Areas of cooperation will include research on Jordan’s energy needs, cultural heritage, water security, agricultural technology and food security, biotechnology and biosecurity, nanotechnology and developing the skills and abilities of researchers, according to the statement. 

HRH Princess Sumaya, who is the president of the RSS, said the agreement was the beginning of a “new chapter” in the friendship that has existed between the two countries for decades.

“We are very happy to be joining the Newton family, and we hope the Newton-Khalidi Fund will be more than just a geographical extension of this remarkable initiative to support the growing scientific effort,” she said, adding that “I think it will also mean a shared commitment between our two countries to celebrate cultural heritage based on lessons and legacies of the past.”

The princess said that the areas of common concern listed in the memo reflect a “shared vision” of science-based development that can be “universally applied”, adding that “ideology, race and religion are irrelevant in this regard”. 

“The key question is how we can create a policy and enterprise infrastructure that goes beyond politics and political missions, and I know that Newton-Khalidi Fund can be part of the solution,” she said.

“We look forward to the establishment of the fund officially at the closing ceremony of the World Science Forum in November this year”, the statement quoted the princess as saying.

For his part, Fakhoury said that agreement is part of the “ongoing support and cooperation” between Jordan and the UK. 

The agreement also supports the Jordan 2025 Document, the 2025 Development Agenda and the Executive Development Programme of the Government, including the priorities of the Economic Growth Stimulation Plan and in accordance with the vision of His Majesty King Abdullah, the statement added.

The minister noted that the MoU aims to encourage and support research and innovation capacities in the Kingdom, in order to achieve long-term, sustainable growth and expand cooperation between government policy makers, research organisations, higher education institutions, companies and institutions in research and innovation.

He stressed the “deep-rooted” strategic relations between Amman and London. 
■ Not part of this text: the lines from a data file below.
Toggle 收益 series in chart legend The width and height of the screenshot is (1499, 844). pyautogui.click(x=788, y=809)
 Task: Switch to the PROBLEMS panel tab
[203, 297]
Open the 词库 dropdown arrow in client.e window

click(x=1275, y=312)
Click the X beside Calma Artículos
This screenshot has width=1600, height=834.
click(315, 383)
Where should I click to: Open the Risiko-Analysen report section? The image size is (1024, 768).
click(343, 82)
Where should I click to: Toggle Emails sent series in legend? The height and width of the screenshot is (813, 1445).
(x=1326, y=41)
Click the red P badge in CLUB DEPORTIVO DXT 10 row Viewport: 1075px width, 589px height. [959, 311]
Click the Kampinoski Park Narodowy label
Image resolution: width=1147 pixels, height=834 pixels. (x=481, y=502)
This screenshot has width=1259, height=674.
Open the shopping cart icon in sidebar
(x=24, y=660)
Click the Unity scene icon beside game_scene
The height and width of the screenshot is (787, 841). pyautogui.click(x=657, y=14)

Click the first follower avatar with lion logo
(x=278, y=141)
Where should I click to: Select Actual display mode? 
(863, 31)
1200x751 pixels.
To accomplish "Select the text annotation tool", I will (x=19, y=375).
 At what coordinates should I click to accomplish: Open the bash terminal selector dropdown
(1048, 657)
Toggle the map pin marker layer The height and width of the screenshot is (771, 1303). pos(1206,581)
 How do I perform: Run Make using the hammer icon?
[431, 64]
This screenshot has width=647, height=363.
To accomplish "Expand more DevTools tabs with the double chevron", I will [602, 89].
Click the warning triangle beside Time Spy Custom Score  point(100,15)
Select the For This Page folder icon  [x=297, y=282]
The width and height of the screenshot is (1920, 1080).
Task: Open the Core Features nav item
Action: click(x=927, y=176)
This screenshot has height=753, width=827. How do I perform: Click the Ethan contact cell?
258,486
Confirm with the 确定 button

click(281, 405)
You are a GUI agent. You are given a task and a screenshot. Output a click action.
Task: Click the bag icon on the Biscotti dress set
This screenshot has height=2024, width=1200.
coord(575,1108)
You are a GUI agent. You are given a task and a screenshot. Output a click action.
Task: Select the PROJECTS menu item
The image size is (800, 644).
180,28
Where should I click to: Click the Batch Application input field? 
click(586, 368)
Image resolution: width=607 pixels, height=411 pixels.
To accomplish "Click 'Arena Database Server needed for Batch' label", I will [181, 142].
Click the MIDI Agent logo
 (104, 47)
Fakhoury added that the UK is one of Jordan’s main partners in the development process, particularly in supporting vital sectors such as education and water, as well as its “great role” in “standing by Jordan” in the face of the repercussions of the Syrian crisis. 

The UK’s ambassador in Amman, Edward Oakden, said that “today, we pledge to strengthen collaboration between the UK and Jordan in research and innovation, as we aim to build a strong, sustainable and systemic relationship between our science communities.”

 

“The Newton Fund will help to bring together the scientists, researchers and innovators who will find these solutions.  Let’s see what we can discover together,” Oakden said.